= Exercise input =
*** Begin section ***

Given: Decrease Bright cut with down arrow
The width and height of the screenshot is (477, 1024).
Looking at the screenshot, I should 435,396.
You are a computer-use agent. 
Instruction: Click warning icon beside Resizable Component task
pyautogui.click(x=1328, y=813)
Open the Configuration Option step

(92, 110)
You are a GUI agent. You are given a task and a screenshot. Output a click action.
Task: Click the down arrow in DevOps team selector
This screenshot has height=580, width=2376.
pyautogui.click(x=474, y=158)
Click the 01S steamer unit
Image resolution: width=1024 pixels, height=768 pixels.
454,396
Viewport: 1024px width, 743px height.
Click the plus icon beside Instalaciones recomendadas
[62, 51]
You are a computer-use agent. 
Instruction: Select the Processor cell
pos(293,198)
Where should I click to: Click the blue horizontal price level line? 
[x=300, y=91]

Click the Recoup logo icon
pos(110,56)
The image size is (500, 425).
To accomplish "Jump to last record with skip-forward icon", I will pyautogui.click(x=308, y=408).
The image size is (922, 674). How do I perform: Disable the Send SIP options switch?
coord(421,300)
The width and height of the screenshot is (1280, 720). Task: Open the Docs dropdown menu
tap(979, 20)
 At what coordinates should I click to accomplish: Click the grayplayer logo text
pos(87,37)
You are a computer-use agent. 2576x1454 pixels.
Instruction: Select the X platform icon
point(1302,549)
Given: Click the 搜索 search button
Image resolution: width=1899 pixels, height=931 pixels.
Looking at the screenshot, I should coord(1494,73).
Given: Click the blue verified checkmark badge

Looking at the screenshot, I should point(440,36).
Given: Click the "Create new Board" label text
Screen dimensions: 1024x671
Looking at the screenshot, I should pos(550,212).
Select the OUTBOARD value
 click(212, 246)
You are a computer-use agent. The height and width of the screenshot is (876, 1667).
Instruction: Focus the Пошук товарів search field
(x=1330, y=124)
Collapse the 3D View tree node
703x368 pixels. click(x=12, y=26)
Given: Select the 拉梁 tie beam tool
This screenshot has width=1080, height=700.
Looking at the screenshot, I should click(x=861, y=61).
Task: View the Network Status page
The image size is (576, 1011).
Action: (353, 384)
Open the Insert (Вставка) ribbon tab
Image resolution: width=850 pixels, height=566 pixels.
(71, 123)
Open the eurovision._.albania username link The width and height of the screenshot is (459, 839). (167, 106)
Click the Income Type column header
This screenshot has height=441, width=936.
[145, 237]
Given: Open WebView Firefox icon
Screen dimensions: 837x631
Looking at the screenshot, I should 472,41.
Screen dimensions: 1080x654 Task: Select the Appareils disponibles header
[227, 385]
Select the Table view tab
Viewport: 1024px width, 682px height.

*** End section ***

= What this task involves =
Every record listed above needs to be written out again exactly.

= Answer area =
Given: Decrease Bright cut with down arrow
The width and height of the screenshot is (477, 1024).
Looking at the screenshot, I should 435,396.
You are a computer-use agent. 
Instruction: Click warning icon beside Resizable Component task
pyautogui.click(x=1328, y=813)
Open the Configuration Option step

(92, 110)
You are a GUI agent. You are given a task and a screenshot. Output a click action.
Task: Click the down arrow in DevOps team selector
This screenshot has height=580, width=2376.
pyautogui.click(x=474, y=158)
Click the 01S steamer unit
Image resolution: width=1024 pixels, height=768 pixels.
454,396
Viewport: 1024px width, 743px height.
Click the plus icon beside Instalaciones recomendadas
[62, 51]
You are a computer-use agent. 
Instruction: Select the Processor cell
pos(293,198)
Where should I click to: Click the blue horizontal price level line? 
[x=300, y=91]

Click the Recoup logo icon
pos(110,56)
The image size is (500, 425).
To accomplish "Jump to last record with skip-forward icon", I will pyautogui.click(x=308, y=408).
The image size is (922, 674). How do I perform: Disable the Send SIP options switch?
coord(421,300)
The width and height of the screenshot is (1280, 720). Task: Open the Docs dropdown menu
tap(979, 20)
 At what coordinates should I click to accomplish: Click the grayplayer logo text
pos(87,37)
You are a computer-use agent. 2576x1454 pixels.
Instruction: Select the X platform icon
point(1302,549)
Given: Click the 搜索 search button
Image resolution: width=1899 pixels, height=931 pixels.
Looking at the screenshot, I should coord(1494,73).
Given: Click the blue verified checkmark badge

Looking at the screenshot, I should point(440,36).
Given: Click the "Create new Board" label text
Screen dimensions: 1024x671
Looking at the screenshot, I should pos(550,212).
Select the OUTBOARD value
 click(212, 246)
You are a computer-use agent. The height and width of the screenshot is (876, 1667).
Instruction: Focus the Пошук товарів search field
(x=1330, y=124)
Collapse the 3D View tree node
703x368 pixels. click(x=12, y=26)
Given: Select the 拉梁 tie beam tool
This screenshot has width=1080, height=700.
Looking at the screenshot, I should click(x=861, y=61).
Task: View the Network Status page
The image size is (576, 1011).
Action: (353, 384)
Open the Insert (Вставка) ribbon tab
Image resolution: width=850 pixels, height=566 pixels.
(71, 123)
Open the eurovision._.albania username link The width and height of the screenshot is (459, 839). (167, 106)
Click the Income Type column header
This screenshot has height=441, width=936.
[145, 237]
Given: Open WebView Firefox icon
Screen dimensions: 837x631
Looking at the screenshot, I should 472,41.
Screen dimensions: 1080x654 Task: Select the Appareils disponibles header
[227, 385]
Select the Table view tab
Viewport: 1024px width, 682px height.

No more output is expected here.